En enero del 2003, ofrecí en este mismo espacio algunas reflexiones sobre el tema de la educación. Releyendo esas líneas cuatro años más tarde, no deja de producirme cierta tristeza constatar cuánta verdad hay en aquel dicho de que cuanto más cambian las cosas, más siguen igual.
Por eso no está demás comenzar de nuevo con el mismo pensamiento del psicólogo B. F. Skinner, quien decía que educación es aquello que queda una vez que lo aprendido se ha olvidado
. Y tampoco sale sobrando reiterar la idea central de ese artículo anterior, válida hoy tanto como entonces: la de que, en mi opinión, las tareas fundamentales de la educación se resumen en enseñar a aprender y enseñar a convivir.
Ansia innata. Enseñar a aprender es fundamental porque no hay ninguna cantidad posible de clases (200 días lectivos o no) que alcancen para mostrar a un niño todo lo maravilloso que hay por aprender. Implica incentivar, en vez de mutilar, la curiosidad natural y el ansia por aprender con los que todos nacemos y que tantos de los mal llamados "métodos educativos" de hoy se encargan de sofocar rápidamente.

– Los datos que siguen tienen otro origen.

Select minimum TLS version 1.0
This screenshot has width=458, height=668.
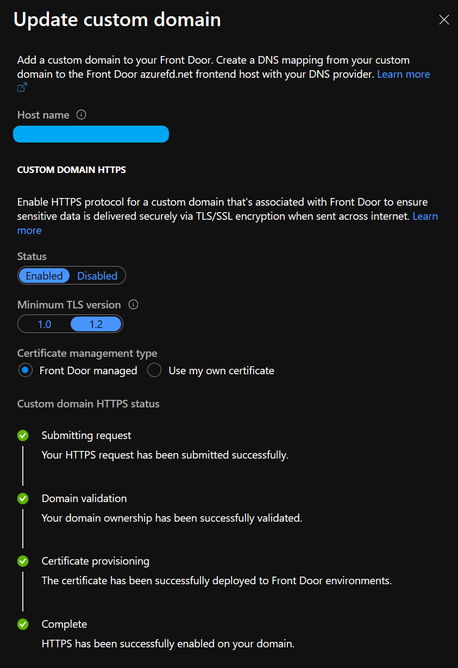click(45, 324)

Enseñar a aprender significa también dotar a los pequeños, tan pronto como sea posible, de las herramientas del pensamiento crítico, que les permita analizar y cuestionar razonadamente –obviamente que según su etapa de madurez– las ideas, influencias y presiones a las que se verán expuestos a lo largo de sus vidas, ayudándolos a protegerse de los fraudes y ardides, de toda índole y de todo signo, de los que tantos adultos son o han sido víctimas. El pensamiento crítico es una vacuna contra la credulidad; una póliza contra el engaño. Es algo así como karate mental.

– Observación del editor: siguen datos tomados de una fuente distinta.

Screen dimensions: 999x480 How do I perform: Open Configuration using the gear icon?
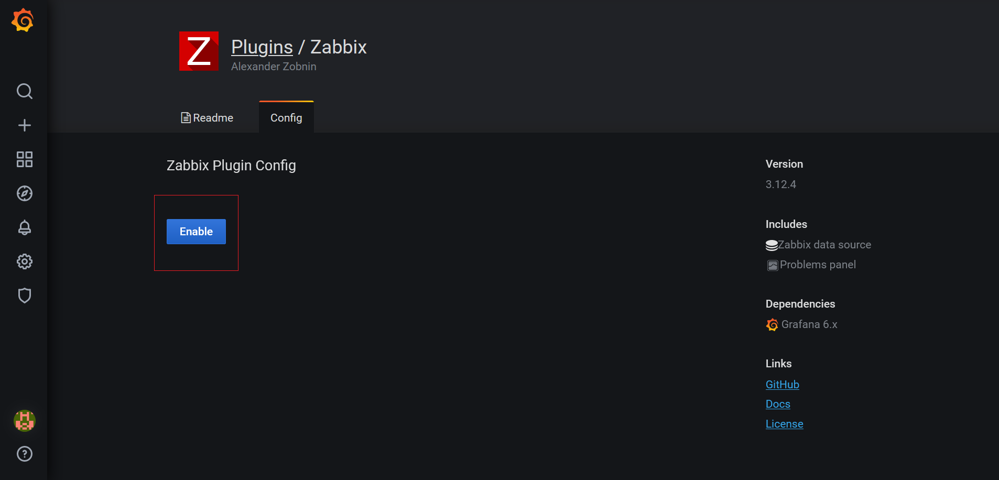(x=24, y=261)
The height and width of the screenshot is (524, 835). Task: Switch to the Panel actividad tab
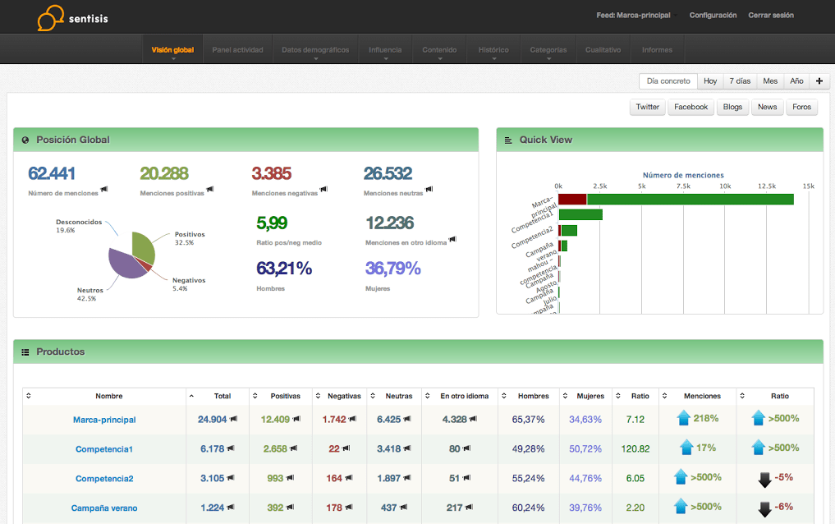click(237, 50)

Enseñar a aprender implica enseñar a los niños a comprender e interiorizar el método científico, como instrumento igualmente invaluable para la adquisición de nuevos conocimientos y para la comprensión de la realidad que nos rodea.
Ética y moral. Por su parte, enseñar a convivir no es menos crucial. Tiene que ver con la necesidad de inculcar en los menores los parámetros éticos y morales que contribuyan a cimentar los pilares del humanismo moderno: la valentía con la que se debe enfrentar la vida y se hace posible prevalecer frente a la adversidad; el sentido de la responsabilidad, por la que debemos admitir y asumir las consecuencias de nuestras acciones u omisiones; el respeto y la tolerancia, que nos sensibilizan a la diversidad y nos permiten convivir pacíficamente; y la solidaridad, que nos exige permanecer atentos y actuar en consecuencia frente a las carencias y necesidades de los demás.

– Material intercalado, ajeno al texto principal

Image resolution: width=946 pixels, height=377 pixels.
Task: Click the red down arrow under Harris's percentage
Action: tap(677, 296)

Enseñar a convivir conlleva también inculcar valores cívicos auténticos, forjados a partir de un examen objetivo y honesto de nuestro pasado y de las instituciones contemporáneas, con el propósito de ayudar a los estudiantes a apreciar que el respeto de la legalidad es necesario para generar una convivencia ordenada que nos permita a todos crecer tanto individual como colectivamente. La legalidad, desde esta óptica, puede y debe llegar a ser valorada más por las posibilidades que ofrece, que por las restricciones que impone. Un civismo así entendido genera verdadero patriotismo, que no es lo mismo que "patrioterismo", el cual, parafraseando a George Bernard Shaw, no es más que la extraña creencia de que el país de uno es mejor que todos los demás solo porque, de casualidad, uno nació en él.
Educación –digámoslo una vez más– es lo que queda después de que todo lo no indispensable, todo lo simplemente memorizado, se ha olvidado. La posibilidad de "pensar fuera de la caja", de reorientar la educación, de forjar mejores ciudadanos del país y del mundo, está ahora mismo en nuestras manos. Si no ahora, entonces ¿cuándo?